■ TEXTO FORNECIDO ■

────

RECORDAÇÕES DO
HELDER
O MEU AMIGO zÉ
lARO
O leitor
interrogar-se-á porque eu, menino ainda, com uma diferença de idade de trinta e
tal anos, a roçar os quarenta, chamo de amigo ao Zé Laro.
Para ajudar, e
para que o leitor consiga compreender melhor esta pequena crónica, o que me faz
relembrar a figura do Zé Laro e do seu inseparável companheiro de taberna, o meu
parente Joaquim Pírico, são os copos de tinto, pois nunca os vi, nem eles me
contaram que tivessem bebido vinho de outra cor, isto nos anos cinquenta.
Na reflexão que
tenho vindo a fazer, e localizando-a nessa época, não hesito em afirmar que o
ambiente tabernal era o meio, aliás único, de distração do nosso Concelho,
interpolado uma vez por semana pelo cinema - claro, Cinema Peças - ou os bailes em épocas festivas. Estes dois
divertimentos também extensivos às senhoras e às raparigas, que fora deles eram
prisioneiras em suas próprias casas. Naturalmente terei que registar alguns atos bisbilhoteiros
e intrigantes que entre elas se registavam e, por vezes, eram extensivos aos
homens, cujo o volume de bisbilhotice, algumas vezes chegava ao posto da
guarda, normalmente nunca daí passando.

────

■ DADOS DE ORIGEM ■
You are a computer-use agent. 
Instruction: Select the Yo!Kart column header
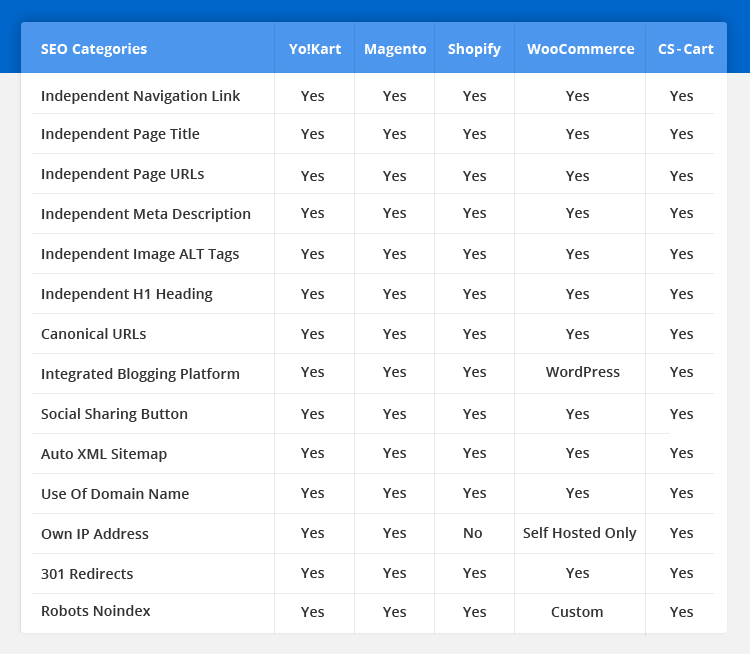click(313, 49)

────

■ OBJETIVO INDICADO ■
Prolonga a crónica sobre o amigo Zé Laro, começando logo a seguir à última frase apresentada.

■ RESULTADO DO EXERCÍCIO ■
Foi a época da
minha geração, que vivi, que registei memorialmente e, como bola de neve
derretendo-se, alastra, distende-se, permitindo agora partilhá-la convosco.
O vinho, o tinto
era o principal elemento congregador das pessoas, apesar dos jogos das cartas e
do xito, onde o peixe frito, do rio ou do mar, pardelhas e bogas, petingas e
jaquinzinhos se salientavam, não conseguindo sobrepor-se ao expoente máximo dos
petiscos, os passarinhos fritos.
A cervejinha era só bebida em dias nomeados ou
em dia de festa, resistindo até ao aparecimento, primeiro nas feiras, depois
nos cafés, à imperial.
Dos desfile de
taberneiros que me aflorou no cérebro, vou recordar em Alandroal, o
incomparável, alegre e sempre bem-disposto, Domingos Cainó, e em Terena, o Quintino,
calmo e tranquilo, afável. Ambos predestinados para aquele, por vezes,
conflituoso ofício.
Quando alguém se
excedia, depois de beber demais, dizia-se que "tem mau vinho", condenando, sem justa causa, o saboroso e
popular néctar.
E, por falar em
conflitos deixem-me, por favor recordar dois episódios, um que presenciei e
outro que me vi envolvido, apesar da minha pouca idade.
O Neves tinha
acabado de adquirir o café/taberna ao senhor Torcato e, quando há uma mudança,
ou por haver algo novo, ou pela simpatia do taberneiro, ou ainda pela
curiosidade, há durante alguns dias um maior fluxo de pessoas.
O meu pai trazia à
renda a tapada da Vinha e eu nessa tarde estava no canto que esta faz com os
casões do velho Espada, hoje da família Neves, quando, de repente, ouço um
ruído fora do habitual. Assomando-me à parede, vejo sair aos trambolhões dois
homens, um ficando debaixo de outro.
- Queres comer? gritou o que estava por cima.
- Quero - disse o debaixo, sendo esmurrado três ou
quatro vezes.
A cena não passou
disto e ambos foram ao seu destino.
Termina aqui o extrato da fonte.